**WHAT TO DO**
Convert the rows starting at the line that contains "This screenshot has width=1386, height=464." and ending at the line that contains "Task: Select the Вентиляция row label", both included, into a JSON list of strings with one string per line and no blank lines. Leave the pictures out.

**EXERCISE INPUTS**
------------------------

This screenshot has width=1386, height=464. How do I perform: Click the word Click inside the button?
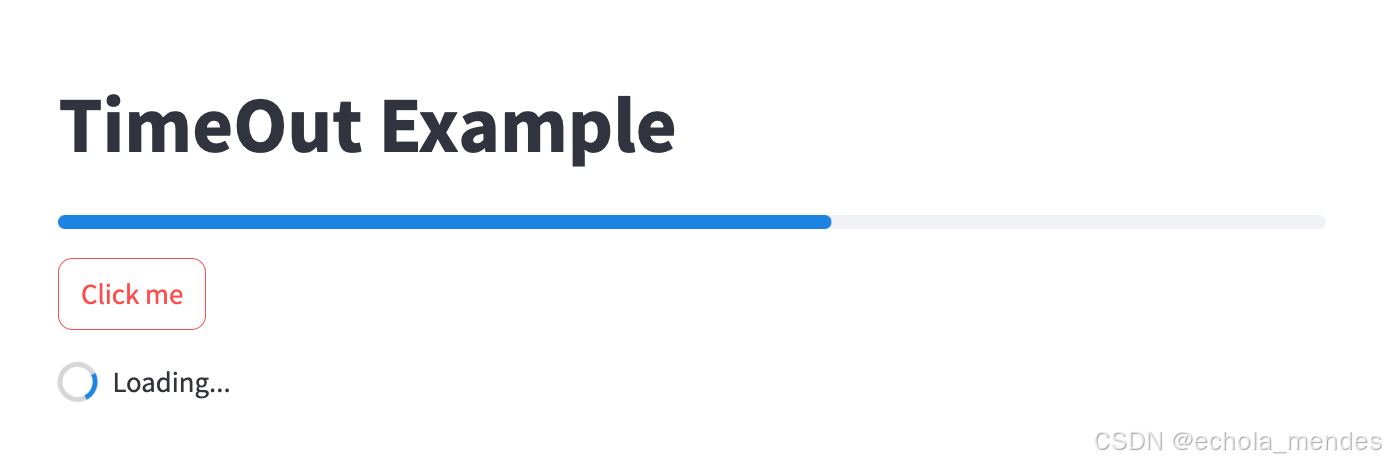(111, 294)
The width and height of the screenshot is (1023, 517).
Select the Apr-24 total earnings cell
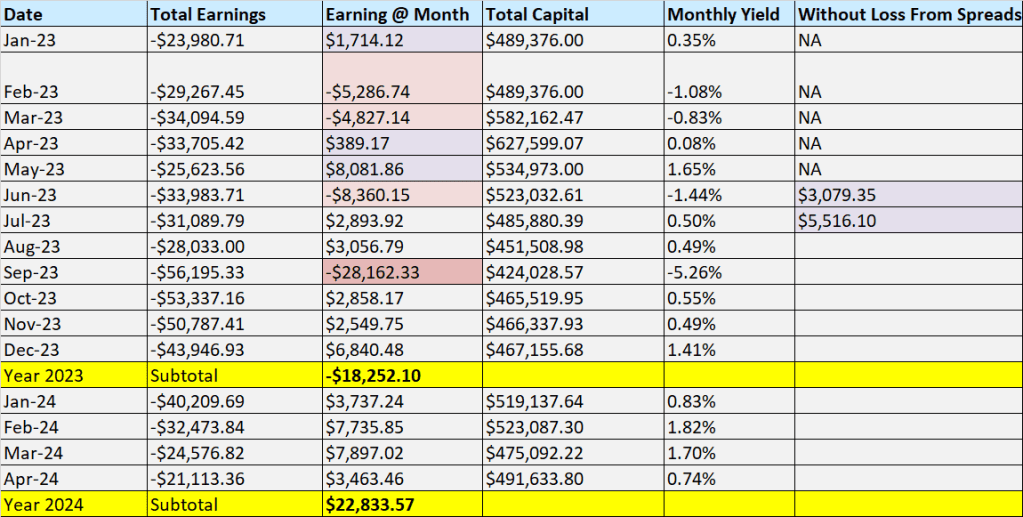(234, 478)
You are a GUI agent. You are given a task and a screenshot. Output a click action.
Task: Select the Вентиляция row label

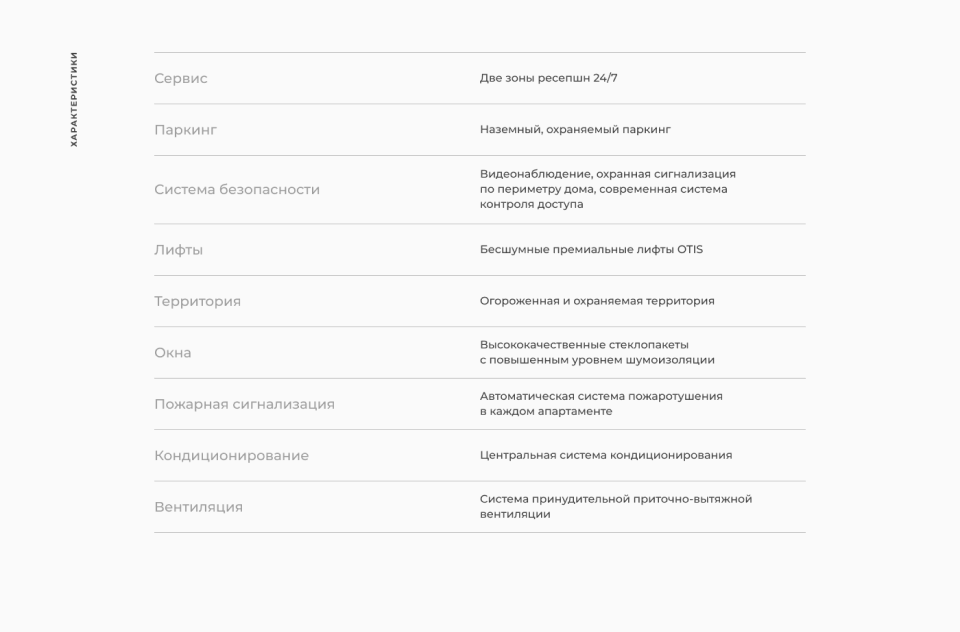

------------------------

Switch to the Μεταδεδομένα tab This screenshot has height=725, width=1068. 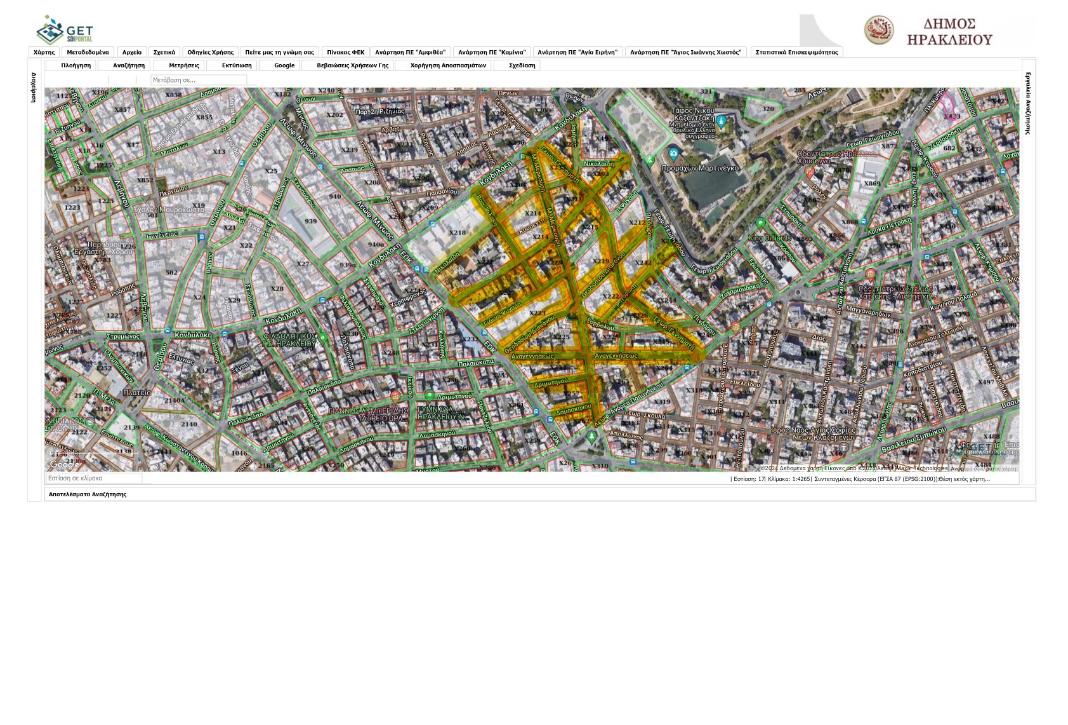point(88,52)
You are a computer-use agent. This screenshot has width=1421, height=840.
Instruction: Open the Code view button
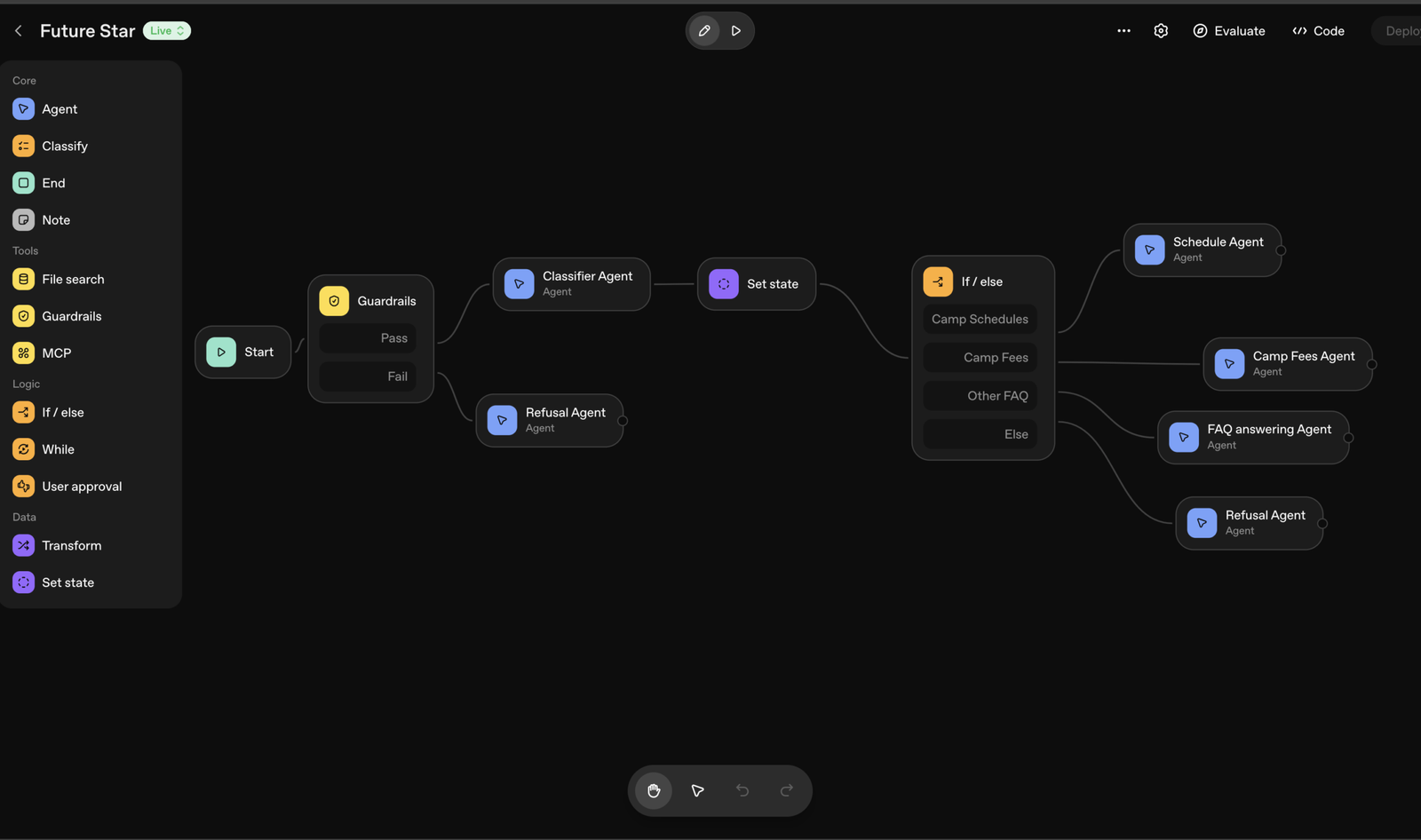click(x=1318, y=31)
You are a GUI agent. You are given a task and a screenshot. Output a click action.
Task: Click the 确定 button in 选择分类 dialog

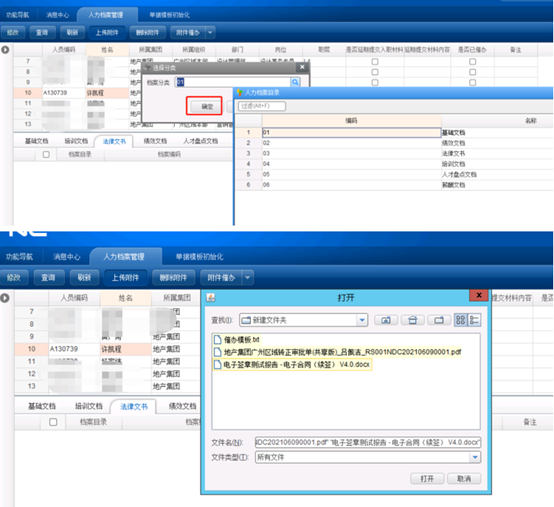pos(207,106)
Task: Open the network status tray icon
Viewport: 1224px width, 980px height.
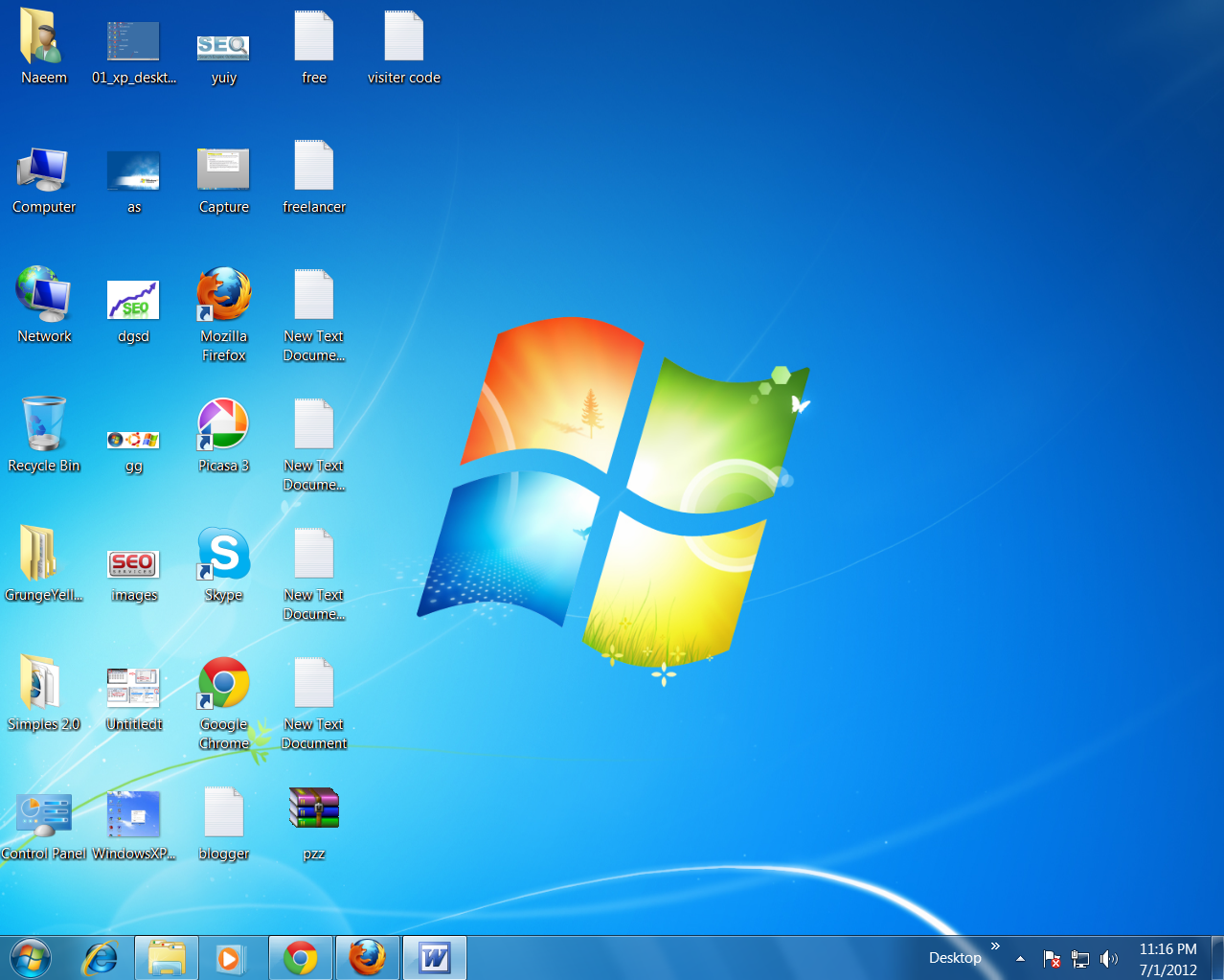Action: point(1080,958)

------------------------

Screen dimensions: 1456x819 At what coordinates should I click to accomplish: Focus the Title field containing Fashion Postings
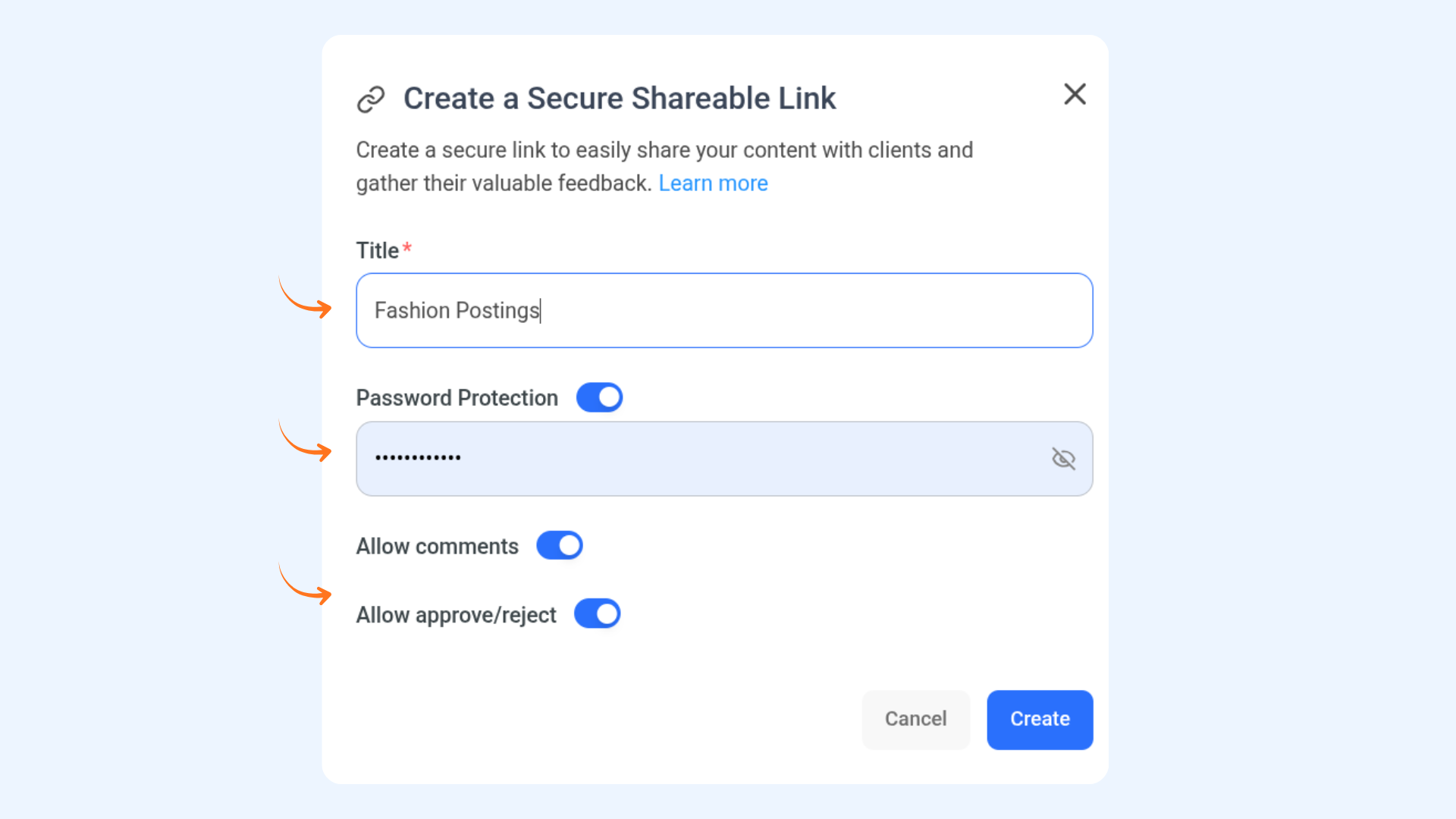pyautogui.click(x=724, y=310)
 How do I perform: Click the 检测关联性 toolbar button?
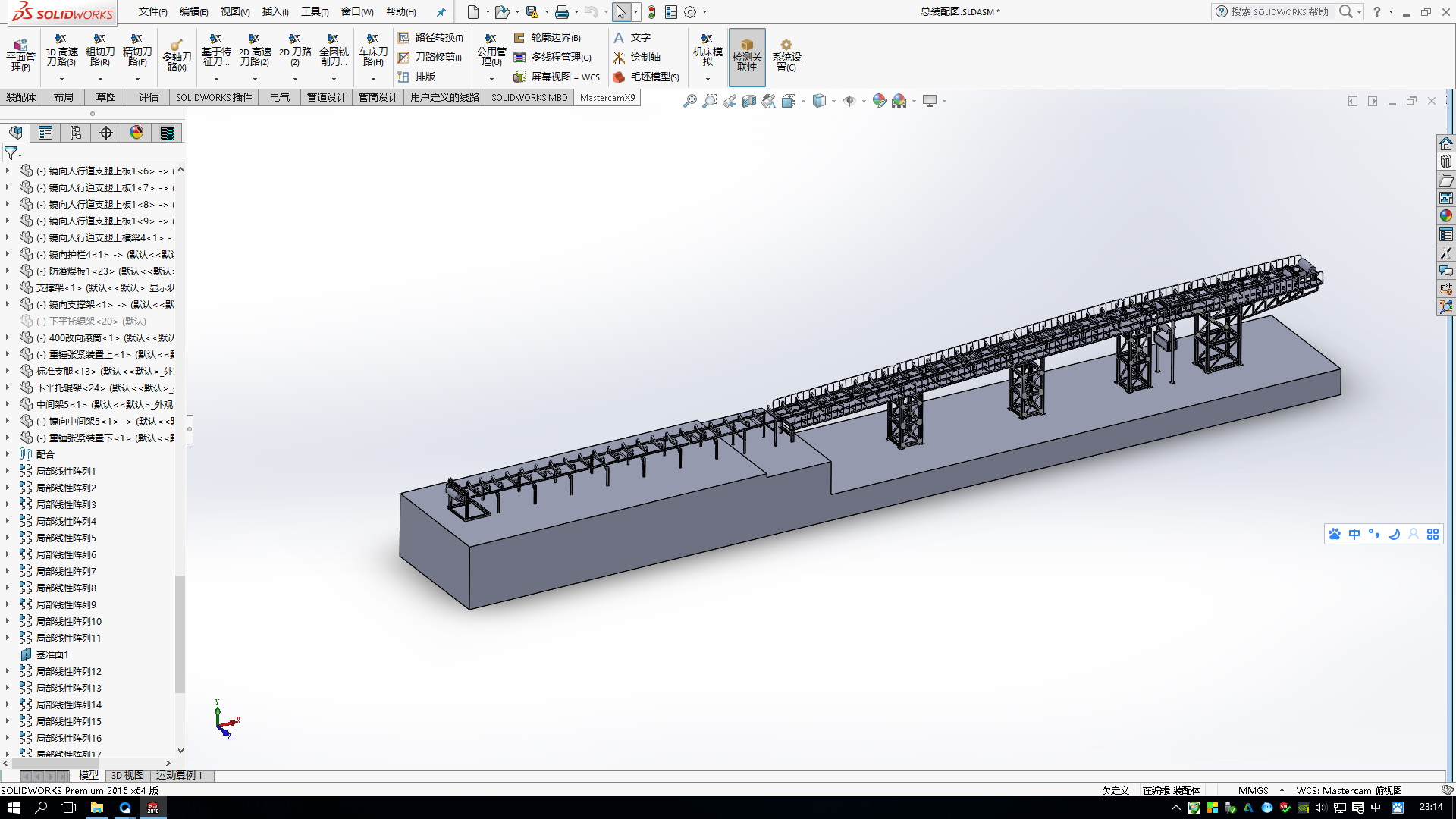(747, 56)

------------------------

**SOLUTION FOR THIS PROBLEM**
[
  "This screenshot has width=1386, height=464. How do I perform: Click the word Click inside the button?",
  "(111, 294)",
  "The width and height of the screenshot is (1023, 517).",
  "Select the Apr-24 total earnings cell",
  "(234, 478)",
  "You are a GUI agent. You are given a task and a screenshot. Output a click action.",
  "Task: Select the Вентиляция row label"
]